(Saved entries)
⟨
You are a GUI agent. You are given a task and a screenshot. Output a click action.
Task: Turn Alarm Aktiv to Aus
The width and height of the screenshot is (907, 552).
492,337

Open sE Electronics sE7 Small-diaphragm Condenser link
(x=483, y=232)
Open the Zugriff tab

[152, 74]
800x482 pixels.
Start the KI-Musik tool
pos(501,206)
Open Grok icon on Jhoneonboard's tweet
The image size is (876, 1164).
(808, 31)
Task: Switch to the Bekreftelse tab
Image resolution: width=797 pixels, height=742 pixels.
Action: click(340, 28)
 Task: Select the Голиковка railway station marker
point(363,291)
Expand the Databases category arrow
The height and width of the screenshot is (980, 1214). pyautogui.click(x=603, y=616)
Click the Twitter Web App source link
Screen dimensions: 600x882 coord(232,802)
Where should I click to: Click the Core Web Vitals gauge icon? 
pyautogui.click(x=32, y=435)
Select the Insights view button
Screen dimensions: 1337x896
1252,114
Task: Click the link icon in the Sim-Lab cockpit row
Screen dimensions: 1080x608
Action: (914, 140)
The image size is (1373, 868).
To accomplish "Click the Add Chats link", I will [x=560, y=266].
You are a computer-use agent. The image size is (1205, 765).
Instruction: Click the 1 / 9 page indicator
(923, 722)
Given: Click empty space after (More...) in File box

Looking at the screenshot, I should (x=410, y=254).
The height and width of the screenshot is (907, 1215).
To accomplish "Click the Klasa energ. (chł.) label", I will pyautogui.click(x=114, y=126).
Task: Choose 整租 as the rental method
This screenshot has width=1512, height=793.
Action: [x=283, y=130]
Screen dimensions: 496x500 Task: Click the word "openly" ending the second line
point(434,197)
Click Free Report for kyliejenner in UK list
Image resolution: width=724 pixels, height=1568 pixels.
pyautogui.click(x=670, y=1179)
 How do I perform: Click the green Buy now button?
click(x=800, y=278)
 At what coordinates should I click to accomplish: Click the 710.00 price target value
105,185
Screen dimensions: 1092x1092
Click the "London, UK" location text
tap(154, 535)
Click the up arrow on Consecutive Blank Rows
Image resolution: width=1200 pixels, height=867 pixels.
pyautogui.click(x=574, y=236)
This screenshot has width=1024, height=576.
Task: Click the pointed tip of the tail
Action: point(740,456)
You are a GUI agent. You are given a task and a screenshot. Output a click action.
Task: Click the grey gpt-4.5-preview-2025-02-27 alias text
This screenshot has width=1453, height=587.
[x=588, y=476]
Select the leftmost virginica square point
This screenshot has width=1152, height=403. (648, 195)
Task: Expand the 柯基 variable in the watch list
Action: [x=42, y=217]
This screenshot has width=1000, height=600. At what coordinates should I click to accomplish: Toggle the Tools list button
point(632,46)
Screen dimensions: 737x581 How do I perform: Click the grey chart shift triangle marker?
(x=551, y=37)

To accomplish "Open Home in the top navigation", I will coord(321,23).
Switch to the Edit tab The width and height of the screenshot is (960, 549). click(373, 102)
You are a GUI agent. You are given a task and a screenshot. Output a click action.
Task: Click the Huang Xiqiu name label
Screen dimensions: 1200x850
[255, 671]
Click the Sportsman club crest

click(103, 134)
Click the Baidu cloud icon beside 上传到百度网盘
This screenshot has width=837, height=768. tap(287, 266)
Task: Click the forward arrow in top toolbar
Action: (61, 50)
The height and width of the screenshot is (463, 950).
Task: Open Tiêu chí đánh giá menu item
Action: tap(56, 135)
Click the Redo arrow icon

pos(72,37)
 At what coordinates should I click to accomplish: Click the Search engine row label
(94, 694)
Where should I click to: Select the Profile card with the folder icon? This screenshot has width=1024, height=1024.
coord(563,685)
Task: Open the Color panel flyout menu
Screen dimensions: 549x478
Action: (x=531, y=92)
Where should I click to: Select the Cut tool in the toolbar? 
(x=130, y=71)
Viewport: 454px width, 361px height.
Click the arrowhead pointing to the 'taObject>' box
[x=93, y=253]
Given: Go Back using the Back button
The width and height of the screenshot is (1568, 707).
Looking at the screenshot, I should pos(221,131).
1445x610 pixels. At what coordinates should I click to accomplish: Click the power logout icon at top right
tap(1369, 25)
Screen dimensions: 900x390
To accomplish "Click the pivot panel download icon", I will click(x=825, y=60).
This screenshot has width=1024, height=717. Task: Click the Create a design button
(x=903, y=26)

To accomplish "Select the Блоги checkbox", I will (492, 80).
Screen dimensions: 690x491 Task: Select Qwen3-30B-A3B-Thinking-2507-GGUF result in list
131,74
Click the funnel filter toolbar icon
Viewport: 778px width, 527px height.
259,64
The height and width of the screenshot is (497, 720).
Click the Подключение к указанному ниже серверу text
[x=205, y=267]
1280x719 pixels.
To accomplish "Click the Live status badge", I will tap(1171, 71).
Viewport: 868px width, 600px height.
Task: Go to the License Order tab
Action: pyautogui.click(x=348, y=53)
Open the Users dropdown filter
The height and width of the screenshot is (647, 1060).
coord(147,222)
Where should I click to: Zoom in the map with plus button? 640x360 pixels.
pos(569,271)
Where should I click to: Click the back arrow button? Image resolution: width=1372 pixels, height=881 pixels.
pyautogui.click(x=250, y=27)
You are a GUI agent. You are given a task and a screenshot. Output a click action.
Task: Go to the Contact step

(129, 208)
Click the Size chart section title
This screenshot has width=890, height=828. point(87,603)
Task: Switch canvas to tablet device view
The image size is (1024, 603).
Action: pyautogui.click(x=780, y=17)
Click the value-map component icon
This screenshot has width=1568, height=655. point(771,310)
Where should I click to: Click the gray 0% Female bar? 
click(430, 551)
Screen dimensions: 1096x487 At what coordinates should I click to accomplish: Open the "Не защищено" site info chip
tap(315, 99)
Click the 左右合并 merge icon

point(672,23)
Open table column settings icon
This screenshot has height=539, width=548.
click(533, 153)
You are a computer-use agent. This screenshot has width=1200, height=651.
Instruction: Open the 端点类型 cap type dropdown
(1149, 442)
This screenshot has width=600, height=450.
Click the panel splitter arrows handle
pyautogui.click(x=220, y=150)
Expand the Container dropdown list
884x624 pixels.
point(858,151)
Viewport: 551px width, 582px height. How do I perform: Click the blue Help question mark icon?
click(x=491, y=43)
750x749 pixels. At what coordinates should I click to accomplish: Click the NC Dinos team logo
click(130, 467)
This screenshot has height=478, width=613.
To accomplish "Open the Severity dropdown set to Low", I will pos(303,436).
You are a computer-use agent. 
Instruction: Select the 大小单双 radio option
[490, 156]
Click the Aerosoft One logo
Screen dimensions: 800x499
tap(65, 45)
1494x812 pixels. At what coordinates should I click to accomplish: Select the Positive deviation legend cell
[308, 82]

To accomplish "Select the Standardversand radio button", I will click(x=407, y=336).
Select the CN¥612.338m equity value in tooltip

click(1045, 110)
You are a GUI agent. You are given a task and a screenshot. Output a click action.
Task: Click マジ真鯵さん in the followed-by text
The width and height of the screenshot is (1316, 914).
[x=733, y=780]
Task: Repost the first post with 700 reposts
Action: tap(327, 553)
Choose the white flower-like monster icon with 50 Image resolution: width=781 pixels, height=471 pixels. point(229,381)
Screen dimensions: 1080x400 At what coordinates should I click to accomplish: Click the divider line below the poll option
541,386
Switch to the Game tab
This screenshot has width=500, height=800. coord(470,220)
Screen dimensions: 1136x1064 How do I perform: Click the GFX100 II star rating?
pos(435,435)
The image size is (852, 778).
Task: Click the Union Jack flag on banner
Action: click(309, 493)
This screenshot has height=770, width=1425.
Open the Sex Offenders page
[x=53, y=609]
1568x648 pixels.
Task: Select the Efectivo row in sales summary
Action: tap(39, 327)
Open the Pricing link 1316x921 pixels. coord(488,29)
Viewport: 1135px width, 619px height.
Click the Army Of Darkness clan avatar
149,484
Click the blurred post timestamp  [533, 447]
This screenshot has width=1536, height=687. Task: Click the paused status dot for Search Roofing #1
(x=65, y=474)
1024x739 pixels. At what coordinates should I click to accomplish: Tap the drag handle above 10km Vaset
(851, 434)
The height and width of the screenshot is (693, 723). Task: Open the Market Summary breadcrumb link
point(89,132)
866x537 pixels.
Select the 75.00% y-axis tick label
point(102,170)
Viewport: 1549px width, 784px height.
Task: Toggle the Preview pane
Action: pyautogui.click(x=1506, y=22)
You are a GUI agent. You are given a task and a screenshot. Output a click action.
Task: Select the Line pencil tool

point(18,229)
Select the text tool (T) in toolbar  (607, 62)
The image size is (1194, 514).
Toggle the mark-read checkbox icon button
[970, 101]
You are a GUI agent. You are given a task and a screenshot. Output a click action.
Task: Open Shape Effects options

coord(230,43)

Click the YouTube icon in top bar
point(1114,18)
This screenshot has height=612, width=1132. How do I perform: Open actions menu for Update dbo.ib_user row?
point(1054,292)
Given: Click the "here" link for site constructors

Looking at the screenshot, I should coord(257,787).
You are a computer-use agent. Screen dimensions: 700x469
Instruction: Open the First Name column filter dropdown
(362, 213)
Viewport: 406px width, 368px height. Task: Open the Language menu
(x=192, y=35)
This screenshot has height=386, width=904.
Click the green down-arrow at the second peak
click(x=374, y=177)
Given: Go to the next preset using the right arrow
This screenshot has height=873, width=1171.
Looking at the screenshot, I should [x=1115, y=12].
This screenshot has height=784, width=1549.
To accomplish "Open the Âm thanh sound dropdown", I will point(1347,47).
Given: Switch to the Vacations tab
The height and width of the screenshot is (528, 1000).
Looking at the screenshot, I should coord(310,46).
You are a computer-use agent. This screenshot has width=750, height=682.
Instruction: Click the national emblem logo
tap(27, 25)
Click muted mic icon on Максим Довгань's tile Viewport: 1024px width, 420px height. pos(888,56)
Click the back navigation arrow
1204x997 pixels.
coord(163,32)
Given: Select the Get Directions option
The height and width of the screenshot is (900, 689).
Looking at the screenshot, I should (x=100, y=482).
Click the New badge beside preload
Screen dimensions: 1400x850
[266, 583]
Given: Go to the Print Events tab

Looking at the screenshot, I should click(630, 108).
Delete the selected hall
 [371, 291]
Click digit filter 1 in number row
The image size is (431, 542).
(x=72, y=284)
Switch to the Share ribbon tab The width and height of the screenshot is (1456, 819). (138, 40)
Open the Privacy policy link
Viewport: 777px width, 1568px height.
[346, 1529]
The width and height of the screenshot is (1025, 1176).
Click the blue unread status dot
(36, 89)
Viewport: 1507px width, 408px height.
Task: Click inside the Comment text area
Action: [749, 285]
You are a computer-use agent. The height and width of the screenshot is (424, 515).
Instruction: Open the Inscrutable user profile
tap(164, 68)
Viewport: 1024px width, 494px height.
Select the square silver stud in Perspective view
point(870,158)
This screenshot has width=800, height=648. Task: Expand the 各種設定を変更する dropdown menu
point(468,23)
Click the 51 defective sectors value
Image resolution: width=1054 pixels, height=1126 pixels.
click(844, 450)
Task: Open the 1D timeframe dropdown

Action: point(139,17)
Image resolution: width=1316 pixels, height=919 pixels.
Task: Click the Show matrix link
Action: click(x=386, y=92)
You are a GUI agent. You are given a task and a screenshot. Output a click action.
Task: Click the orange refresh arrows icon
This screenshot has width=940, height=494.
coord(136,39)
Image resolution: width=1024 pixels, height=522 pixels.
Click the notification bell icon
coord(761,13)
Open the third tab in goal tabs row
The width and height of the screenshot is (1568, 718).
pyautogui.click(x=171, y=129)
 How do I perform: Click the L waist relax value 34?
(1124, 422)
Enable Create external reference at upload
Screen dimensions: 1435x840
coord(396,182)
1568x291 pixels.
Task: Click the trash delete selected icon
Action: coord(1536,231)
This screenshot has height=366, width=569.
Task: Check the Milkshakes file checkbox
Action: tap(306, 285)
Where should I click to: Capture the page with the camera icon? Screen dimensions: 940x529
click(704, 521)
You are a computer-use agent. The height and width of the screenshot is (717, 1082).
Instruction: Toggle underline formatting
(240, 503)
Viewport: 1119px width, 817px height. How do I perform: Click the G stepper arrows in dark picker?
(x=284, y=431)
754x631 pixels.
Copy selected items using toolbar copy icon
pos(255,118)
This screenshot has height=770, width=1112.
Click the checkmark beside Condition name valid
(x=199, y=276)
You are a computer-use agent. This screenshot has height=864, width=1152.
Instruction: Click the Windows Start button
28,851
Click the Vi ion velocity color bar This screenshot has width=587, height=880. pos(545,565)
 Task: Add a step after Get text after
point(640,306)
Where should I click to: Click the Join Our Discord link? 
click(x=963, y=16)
⟩
Exercise requirements - Write out, from the lines above, only those from the line with "Viewport: 551px width, 582px" to the line with "866x537 pixels.", exactly as given, including the first and the last.

Output of the exercise -
Viewport: 551px width, 582px height. How do I perform: Click the blue Help question mark icon?
click(x=491, y=43)
750x749 pixels. At what coordinates should I click to accomplish: Click the NC Dinos team logo
click(130, 467)
This screenshot has height=478, width=613.
To accomplish "Open the Severity dropdown set to Low", I will pos(303,436).
You are a computer-use agent. 
Instruction: Select the 大小单双 radio option
[490, 156]
Click the Aerosoft One logo
Screen dimensions: 800x499
tap(65, 45)
1494x812 pixels. At what coordinates should I click to accomplish: Select the Positive deviation legend cell
[308, 82]

To accomplish "Select the Standardversand radio button", I will click(x=407, y=336).
Select the CN¥612.338m equity value in tooltip

click(1045, 110)
You are a GUI agent. You are given a task and a screenshot. Output a click action.
Task: Click マジ真鯵さん in the followed-by text
The width and height of the screenshot is (1316, 914).
[x=733, y=780]
Task: Repost the first post with 700 reposts
Action: tap(327, 553)
Choose the white flower-like monster icon with 50 Image resolution: width=781 pixels, height=471 pixels. point(229,381)
Screen dimensions: 1080x400 At what coordinates should I click to accomplish: Click the divider line below the poll option
541,386
Switch to the Game tab
This screenshot has width=500, height=800. coord(470,220)
Screen dimensions: 1136x1064 How do I perform: Click the GFX100 II star rating?
pos(435,435)
The image size is (852, 778).
Task: Click the Union Jack flag on banner
Action: click(309, 493)
This screenshot has height=770, width=1425.
Open the Sex Offenders page
[x=53, y=609]
1568x648 pixels.
Task: Select the Efectivo row in sales summary
Action: tap(39, 327)
Open the Pricing link 1316x921 pixels. coord(488,29)
Viewport: 1135px width, 619px height.
Click the Army Of Darkness clan avatar
149,484
Click the blurred post timestamp  [533, 447]
This screenshot has width=1536, height=687. Task: Click the paused status dot for Search Roofing #1
(x=65, y=474)
1024x739 pixels. At what coordinates should I click to accomplish: Tap the drag handle above 10km Vaset
(851, 434)
The height and width of the screenshot is (693, 723). Task: Open the Market Summary breadcrumb link
point(89,132)
866x537 pixels.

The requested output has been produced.